El Ismita debía pedir las pancrema, apoyado por el Olivio y el Marcelo, quienes se encargarían de pellizcarlo para que la chilladera fuera más real. El resto de la columna estaba formado por la Chagüa, la Chelo, la Grabiela, la Maricela, la Yeniper. Por supuesto que a la hora de la verdad los varones se quedaron a distancia prudente, esperando el desarrollo de los acontecimientos, y sólo las hembras se mantuvieron firmes y en la primera línea de combate. Tuvimos que entrar usando el tráfico de influencias, o sea que yo charolée con las tres estrellas de subcomandante, y no corrimos con mucha suerte porque todos los “totis” estaban aguados.

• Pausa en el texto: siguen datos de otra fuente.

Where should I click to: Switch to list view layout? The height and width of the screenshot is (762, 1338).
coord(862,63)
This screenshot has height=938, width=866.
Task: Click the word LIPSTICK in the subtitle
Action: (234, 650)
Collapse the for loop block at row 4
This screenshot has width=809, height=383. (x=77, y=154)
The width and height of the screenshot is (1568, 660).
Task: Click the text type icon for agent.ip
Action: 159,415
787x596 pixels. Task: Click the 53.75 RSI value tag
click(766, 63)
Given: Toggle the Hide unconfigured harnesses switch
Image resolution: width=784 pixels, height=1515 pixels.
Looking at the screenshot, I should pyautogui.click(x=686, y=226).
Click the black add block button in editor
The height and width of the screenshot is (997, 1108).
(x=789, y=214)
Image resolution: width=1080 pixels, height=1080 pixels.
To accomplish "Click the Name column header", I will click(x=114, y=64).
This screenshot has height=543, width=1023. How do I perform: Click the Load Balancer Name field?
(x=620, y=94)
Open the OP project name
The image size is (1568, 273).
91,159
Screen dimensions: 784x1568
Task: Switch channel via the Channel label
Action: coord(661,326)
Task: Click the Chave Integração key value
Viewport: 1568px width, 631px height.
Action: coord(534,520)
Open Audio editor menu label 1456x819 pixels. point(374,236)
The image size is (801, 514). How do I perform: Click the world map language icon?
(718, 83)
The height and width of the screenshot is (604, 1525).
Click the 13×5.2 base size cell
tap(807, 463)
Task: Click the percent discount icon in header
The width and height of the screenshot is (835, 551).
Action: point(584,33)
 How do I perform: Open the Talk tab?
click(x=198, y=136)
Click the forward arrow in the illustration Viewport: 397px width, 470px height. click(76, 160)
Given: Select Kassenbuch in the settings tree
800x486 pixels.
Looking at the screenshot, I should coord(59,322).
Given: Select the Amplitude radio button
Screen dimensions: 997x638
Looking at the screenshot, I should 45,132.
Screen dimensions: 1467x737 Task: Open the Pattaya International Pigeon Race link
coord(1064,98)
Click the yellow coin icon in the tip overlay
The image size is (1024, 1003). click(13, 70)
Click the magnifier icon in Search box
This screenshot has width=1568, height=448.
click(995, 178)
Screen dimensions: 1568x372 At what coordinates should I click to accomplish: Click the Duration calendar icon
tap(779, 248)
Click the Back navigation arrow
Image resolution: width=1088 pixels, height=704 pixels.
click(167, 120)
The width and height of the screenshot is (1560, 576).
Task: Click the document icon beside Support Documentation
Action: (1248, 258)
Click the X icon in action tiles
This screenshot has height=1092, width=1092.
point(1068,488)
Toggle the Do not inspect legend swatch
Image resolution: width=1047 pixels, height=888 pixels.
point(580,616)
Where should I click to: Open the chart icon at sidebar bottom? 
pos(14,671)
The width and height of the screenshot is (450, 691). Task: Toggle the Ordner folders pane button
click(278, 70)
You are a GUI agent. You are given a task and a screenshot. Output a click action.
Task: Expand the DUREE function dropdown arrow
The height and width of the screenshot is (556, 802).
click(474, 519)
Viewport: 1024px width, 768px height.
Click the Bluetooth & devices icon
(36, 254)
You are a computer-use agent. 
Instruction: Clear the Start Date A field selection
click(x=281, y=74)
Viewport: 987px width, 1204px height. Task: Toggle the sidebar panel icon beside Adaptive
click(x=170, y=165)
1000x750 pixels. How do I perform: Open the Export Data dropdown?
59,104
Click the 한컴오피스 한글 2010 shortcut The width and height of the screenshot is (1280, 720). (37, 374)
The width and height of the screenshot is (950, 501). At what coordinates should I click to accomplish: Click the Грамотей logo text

Contra lo que se pueda pensar, las niñas no se empacaron lo que habían “recuperado” de la tienda. No, fueron a donde estaban los niños varones y les dieron a cada uno lo que les tocaba. Después fueron a sus casas para compartir lo que tenían con sus familias.

Yo sólo saque una cajita de cerillos, así que encendí la pipa, monté en el caballo y me fui silbando la canción del Piporro llamada “El Tragabalas”.

¿En qué me quedé?

¡Ah sí! Antes he dicho que una foto es una serie de preguntas, y que una foto de los zapatistas pregunta “¿quiénes son?”, “¿por qué luchan?” y “¿qué miran?”. Bueno, pues las respuestas a esas preguntas están en esa foto.

Si una foto es una mirada y una mirada ilumina a quien es mirado y a quien mira, agradezcamos al sol que sobre los zapatistas han puesto estos 68 fotógrafos.

A Polifemo y a su ojo único démosle un sentido pésame, porque su mirar excluyente ha sido derrotado, aunque sea por el breve instante del abrir y cerrar del obturador.

Y al Sup no le agradezcamos nada, porque sólo se puso en la exposición para hacer rabiar a los fotógrafos y para decir sus albures groseros sobre el número 69.

Vale. Salud y que todas miradas iluminen el mañana.

Desde las montañas del Sureste Mexicano.


Subcomandante Insurgente Marcos.

México, Noviembre del 2003. 20 y 10.